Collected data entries

══════

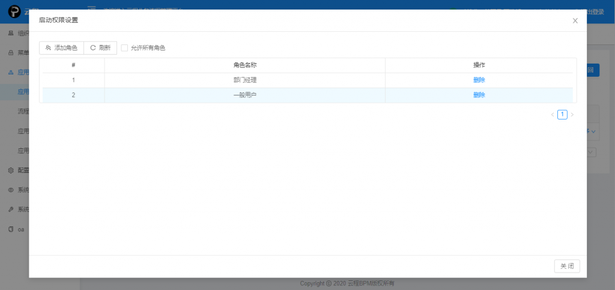Go to next page using right arrow
This screenshot has height=290, width=615.
pyautogui.click(x=572, y=115)

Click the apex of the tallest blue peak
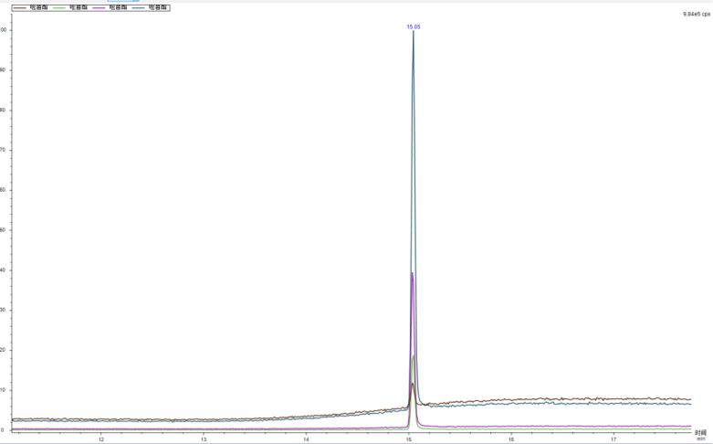click(x=414, y=34)
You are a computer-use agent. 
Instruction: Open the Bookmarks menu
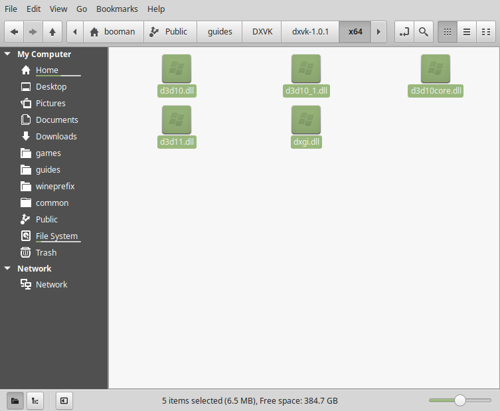(117, 9)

══════

**What you should do:** The lines from the one holding "You are a computer-use agent." to the final line of the entries are to be duplicated exactly, and the pictures are to be left out.

**Solution for this exercise:**
You are a computer-use agent. 
Instruction: Open the Bookmarks menu
(117, 9)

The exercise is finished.